▶ YOUR ASSIGNMENT: Each entry is to be printed again word for word.

Start of EXERCISE DATA

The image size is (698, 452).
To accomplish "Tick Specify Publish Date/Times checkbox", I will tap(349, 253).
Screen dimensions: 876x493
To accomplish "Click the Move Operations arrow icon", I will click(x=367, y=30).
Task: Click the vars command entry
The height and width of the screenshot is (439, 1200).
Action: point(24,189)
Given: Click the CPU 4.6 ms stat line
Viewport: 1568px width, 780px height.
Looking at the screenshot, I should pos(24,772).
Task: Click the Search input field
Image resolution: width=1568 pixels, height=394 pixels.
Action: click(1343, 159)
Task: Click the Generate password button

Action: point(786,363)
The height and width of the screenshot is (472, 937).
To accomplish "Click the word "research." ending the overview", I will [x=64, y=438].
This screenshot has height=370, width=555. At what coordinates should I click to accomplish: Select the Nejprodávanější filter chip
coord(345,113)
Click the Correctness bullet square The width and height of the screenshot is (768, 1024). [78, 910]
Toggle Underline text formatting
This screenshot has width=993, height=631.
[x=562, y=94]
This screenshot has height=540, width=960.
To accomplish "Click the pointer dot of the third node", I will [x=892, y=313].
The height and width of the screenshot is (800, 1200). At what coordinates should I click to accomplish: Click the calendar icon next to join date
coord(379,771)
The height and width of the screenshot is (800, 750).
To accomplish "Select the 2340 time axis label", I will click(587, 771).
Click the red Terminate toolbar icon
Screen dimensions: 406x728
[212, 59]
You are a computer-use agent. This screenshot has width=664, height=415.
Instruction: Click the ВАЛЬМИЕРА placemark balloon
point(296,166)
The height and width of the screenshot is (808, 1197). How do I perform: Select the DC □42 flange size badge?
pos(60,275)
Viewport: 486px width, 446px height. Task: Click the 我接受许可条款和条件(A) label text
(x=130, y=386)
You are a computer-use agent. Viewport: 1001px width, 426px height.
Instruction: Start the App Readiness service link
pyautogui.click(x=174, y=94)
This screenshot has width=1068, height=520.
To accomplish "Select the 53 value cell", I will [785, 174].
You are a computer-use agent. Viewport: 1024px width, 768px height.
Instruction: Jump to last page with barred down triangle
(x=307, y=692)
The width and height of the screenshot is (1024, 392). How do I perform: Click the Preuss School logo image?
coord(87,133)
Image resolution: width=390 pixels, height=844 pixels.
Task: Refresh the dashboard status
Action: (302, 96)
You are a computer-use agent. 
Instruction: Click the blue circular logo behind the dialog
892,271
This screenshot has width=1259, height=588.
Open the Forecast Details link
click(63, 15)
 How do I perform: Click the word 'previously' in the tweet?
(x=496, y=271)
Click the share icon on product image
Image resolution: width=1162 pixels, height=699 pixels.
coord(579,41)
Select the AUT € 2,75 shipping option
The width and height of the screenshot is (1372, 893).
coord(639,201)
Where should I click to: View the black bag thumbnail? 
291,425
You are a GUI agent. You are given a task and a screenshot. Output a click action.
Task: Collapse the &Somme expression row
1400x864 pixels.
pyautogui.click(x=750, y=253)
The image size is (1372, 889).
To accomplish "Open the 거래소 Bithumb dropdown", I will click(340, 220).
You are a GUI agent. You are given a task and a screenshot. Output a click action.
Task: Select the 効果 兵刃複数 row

End of EXERCISE DATA

▶ FINAL ANSWER:
The image size is (698, 452).
To accomplish "Tick Specify Publish Date/Times checkbox", I will tap(349, 253).
Screen dimensions: 876x493
To accomplish "Click the Move Operations arrow icon", I will click(x=367, y=30).
Task: Click the vars command entry
The height and width of the screenshot is (439, 1200).
Action: point(24,189)
Given: Click the CPU 4.6 ms stat line
Viewport: 1568px width, 780px height.
Looking at the screenshot, I should pos(24,772).
Task: Click the Search input field
Image resolution: width=1568 pixels, height=394 pixels.
Action: click(1343, 159)
Task: Click the Generate password button

Action: point(786,363)
The height and width of the screenshot is (472, 937).
To accomplish "Click the word "research." ending the overview", I will [x=64, y=438].
This screenshot has height=370, width=555. At what coordinates should I click to accomplish: Select the Nejprodávanější filter chip
coord(345,113)
Click the Correctness bullet square The width and height of the screenshot is (768, 1024). [78, 910]
Toggle Underline text formatting
This screenshot has width=993, height=631.
[x=562, y=94]
This screenshot has height=540, width=960.
To accomplish "Click the pointer dot of the third node", I will [x=892, y=313].
The height and width of the screenshot is (800, 1200). At what coordinates should I click to accomplish: Click the calendar icon next to join date
coord(379,771)
The height and width of the screenshot is (800, 750).
To accomplish "Select the 2340 time axis label", I will click(587, 771).
Click the red Terminate toolbar icon
Screen dimensions: 406x728
[212, 59]
You are a computer-use agent. This screenshot has width=664, height=415.
Instruction: Click the ВАЛЬМИЕРА placemark balloon
point(296,166)
The height and width of the screenshot is (808, 1197). How do I perform: Select the DC □42 flange size badge?
pos(60,275)
Viewport: 486px width, 446px height. Task: Click the 我接受许可条款和条件(A) label text
(x=130, y=386)
You are a computer-use agent. Viewport: 1001px width, 426px height.
Instruction: Start the App Readiness service link
pyautogui.click(x=174, y=94)
This screenshot has width=1068, height=520.
To accomplish "Select the 53 value cell", I will [785, 174].
You are a computer-use agent. Viewport: 1024px width, 768px height.
Instruction: Jump to last page with barred down triangle
(x=307, y=692)
The width and height of the screenshot is (1024, 392). How do I perform: Click the Preuss School logo image?
coord(87,133)
Image resolution: width=390 pixels, height=844 pixels.
Task: Refresh the dashboard status
Action: (302, 96)
You are a computer-use agent. 
Instruction: Click the blue circular logo behind the dialog
892,271
This screenshot has width=1259, height=588.
Open the Forecast Details link
click(63, 15)
 How do I perform: Click the word 'previously' in the tweet?
(x=496, y=271)
Click the share icon on product image
Image resolution: width=1162 pixels, height=699 pixels.
coord(579,41)
Select the AUT € 2,75 shipping option
The width and height of the screenshot is (1372, 893).
coord(639,201)
Where should I click to: View the black bag thumbnail? 
291,425
You are a GUI agent. You are given a task and a screenshot. Output a click action.
Task: Collapse the &Somme expression row
1400x864 pixels.
pyautogui.click(x=750, y=253)
The image size is (1372, 889).
To accomplish "Open the 거래소 Bithumb dropdown", I will click(340, 220).
You are a GUI agent. You are given a task and a screenshot. Output a click action.
Task: Select the 効果 兵刃複数 row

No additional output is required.